E2A convenes stakeholders to improve outlook for young Nigeriens’ sexual and reproductive health
With a vast portfolio in Africa focused on enabling young people to exercise their right to sexual and reproductive health, the USAID-funded Evidence to Action Project (E2A), with Niger’s Ministry of Public Health (MPH), will convene stakeholders in Niamey, March 17-18, to ignite programs and plans with the potential to vastly improve adolescent and youth sexual and reproductive health (AYSRH) in the country.
Niger suffers from an under-resourced health system and is home to a large underserved and hard-to-reach youth population with very limited access to health services, making it a country with some of the poorest sexual and reproductive health indicators in the world. Women have an average of more than 7 children in their lifetimes, early marriage and childbearing are pervasive, and contraceptive use among young women is rare: just 13% aged 20-24 and 6% aged 15-19 use contraceptives.

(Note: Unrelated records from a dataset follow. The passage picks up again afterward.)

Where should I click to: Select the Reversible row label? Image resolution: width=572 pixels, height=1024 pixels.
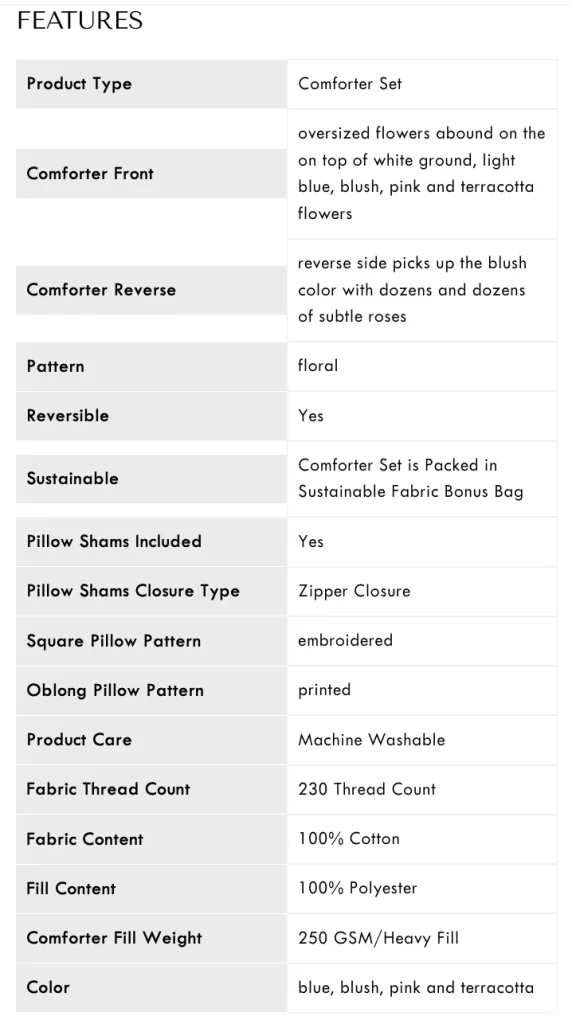pos(68,415)
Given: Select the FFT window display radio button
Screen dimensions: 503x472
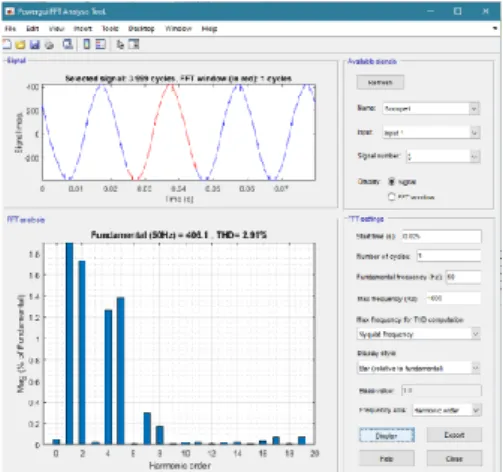Looking at the screenshot, I should coord(392,197).
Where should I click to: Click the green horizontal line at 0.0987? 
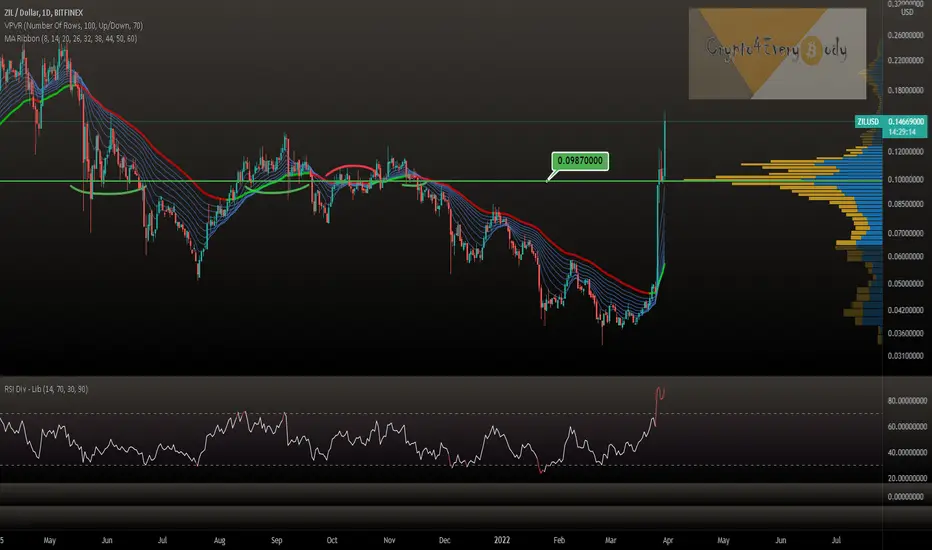point(300,181)
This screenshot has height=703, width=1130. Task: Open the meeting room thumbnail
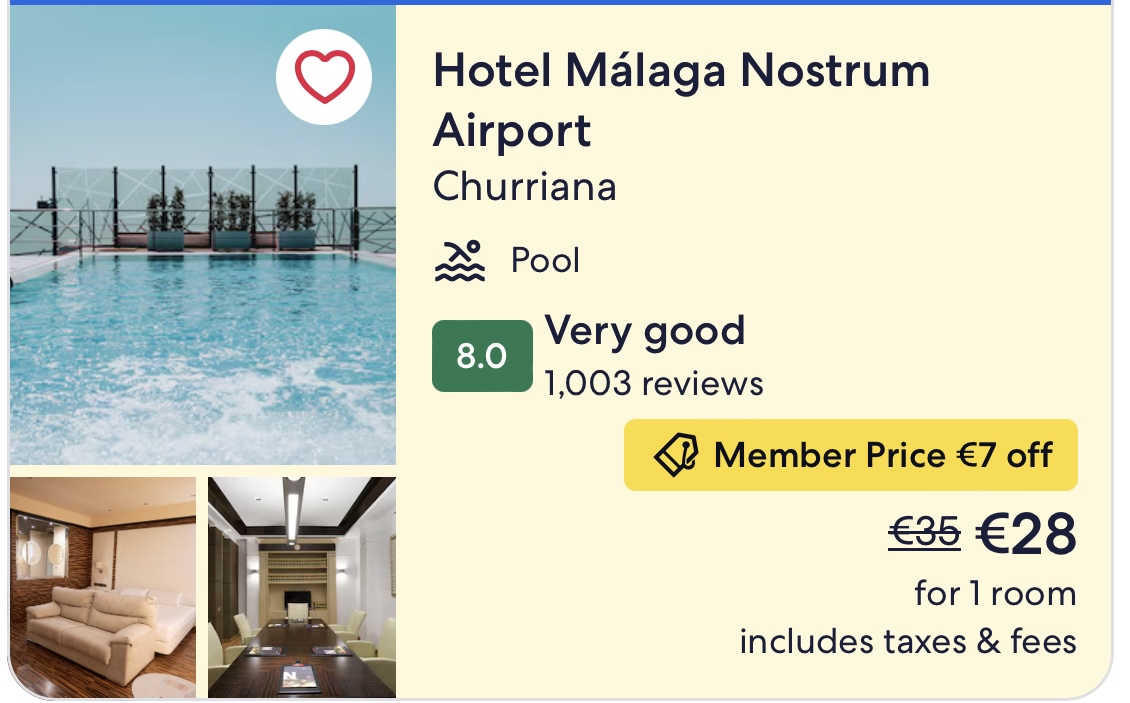point(302,587)
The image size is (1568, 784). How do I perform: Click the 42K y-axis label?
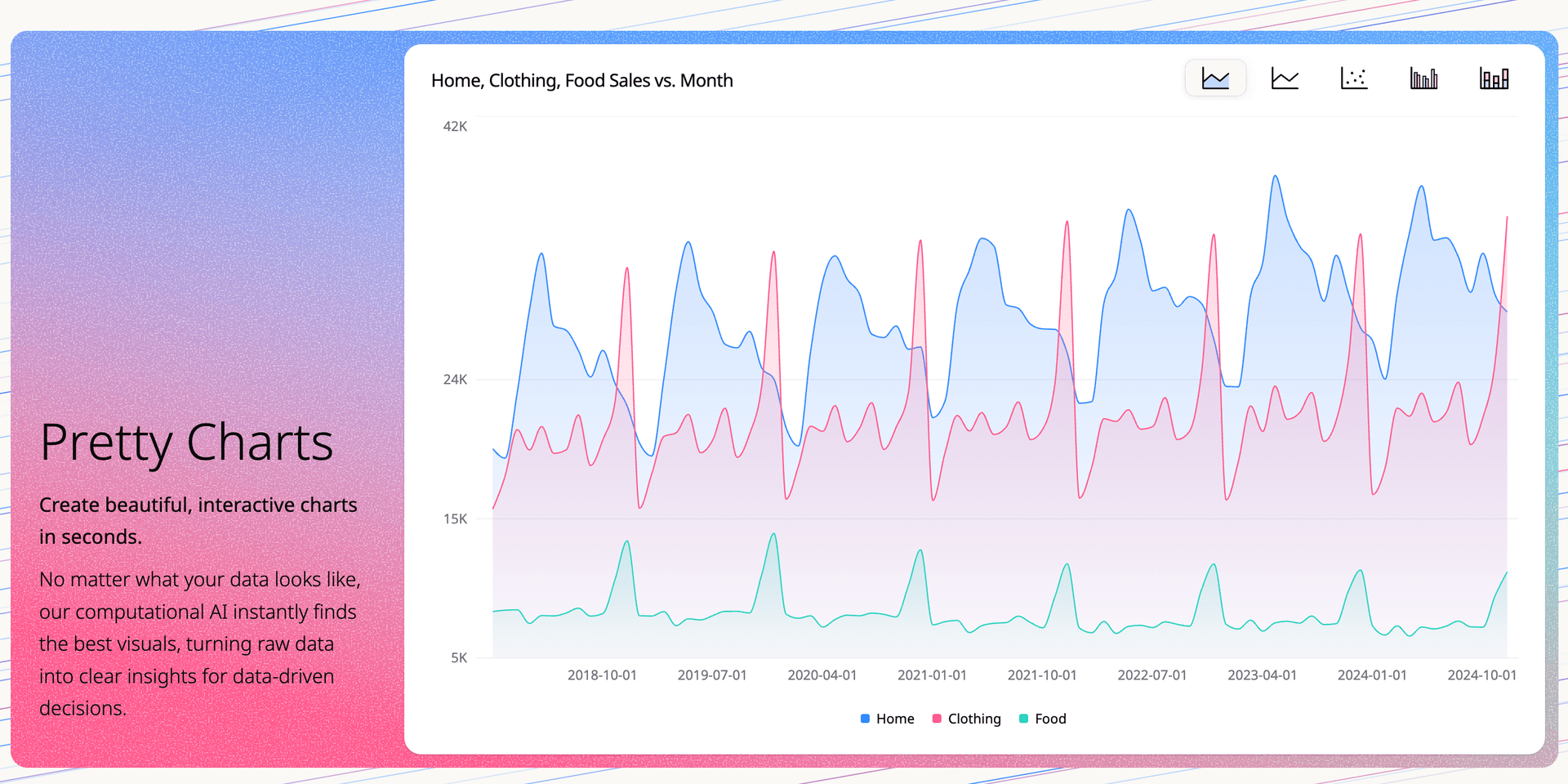click(x=455, y=127)
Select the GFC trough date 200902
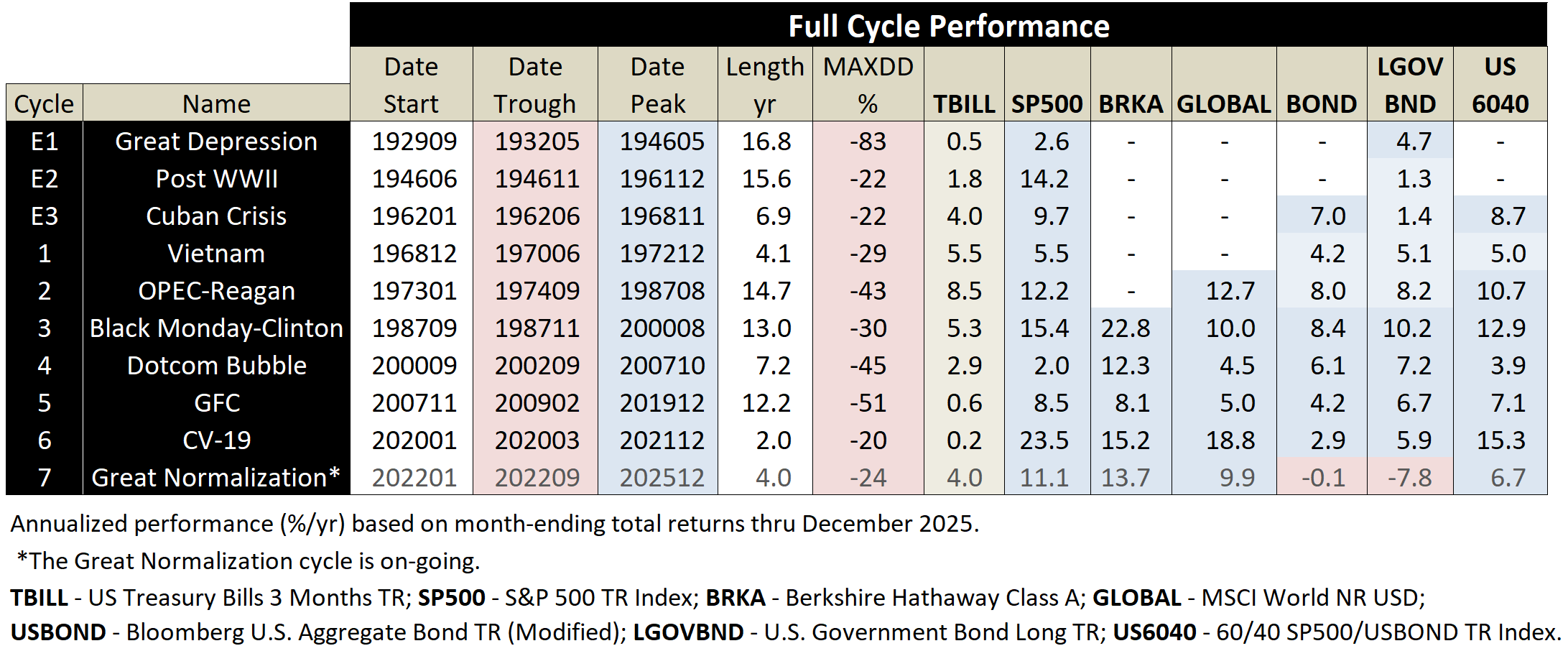The height and width of the screenshot is (651, 1568). point(537,402)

At the upcoming meeting, representatives from the MPH and other relevant government ministries, donors, international and local nongovernment organizations, and student representatives from Niamey’s Abdou Moumouni University, where E2A currently supports an AYSRH program, will discuss best practices that could be applied to improve AYSRH. They will identify gaps and opportunities to strengthen support for AYSRH programs, make plans for assistance with reaching Niger’s national family planning goals and scaling up select best practices, and strengthen national stakeholder collaboration.
E2A will present consolidated AYSRH data and results of an online survey about AYSRH initiatives in Niger, which was conducted before the meeting. For the survey, stakeholders were asked how their activities address the sexual and reproductive health needs of youth Niger and to describe their approaches, the groups they target, and where their activities are located.
A new tool that will be released by E2A in May—Thinking outside the separate space: A decision-making tool for designing youth-friendly services—will also be presented and tested through working group activities during the meeting. Developed with Pathfinder International—E2A’s prime core partner—the tool will help to guide program designers in selecting and adapting appropriate youth-friendly service delivery model(s), considering the country context, the target population, the desired behavioral and health outcomes, the services to be offered, and the needs and objectives for scalability and sustainability.
The meeting builds on the growing presence of the international sexual and reproductive health community in Niger as well as previous meetings held in collaboration with Pathfinder International and the International Planned Parenthood Federation. For example, E2A hosted a regional meeting with the two aforementioned organizations in Dakar last January, where a country team from Niger and the other Ouagadougou Partnership countries shared evidence about AYSRH best practices, discussed their needs and priorities, and developed draft roadmaps for improving AYSRH. Following that meeting, E2A launched the University Leadership for Change program in Niger: a comprehensive behavior-change intervention that is complemented by an effort to strengthen university sexual and reproductive health services at Abdou Moumouni and referral networks.
Also prior to the meeting, E2A and Pathfinder International, in collaboration with the Youth Health and Rights Coalition and the Nigerien organization Lafia Matassa, held a technical exchange with local civil society organizations (CSOs) to identify ongoing advocacy initiatives on AYSRH, assess the policy landscape and its impact of CSO-led work on AYSRH and rights, create a space for collaboration toward advocacy, and build participants’ advocacy skills.
The two meetings complement each other: they both aim to prioritize the best approaches to address AYSRH needs by bringing government representatives, CSOs, and international partners to the table in a coordinated way.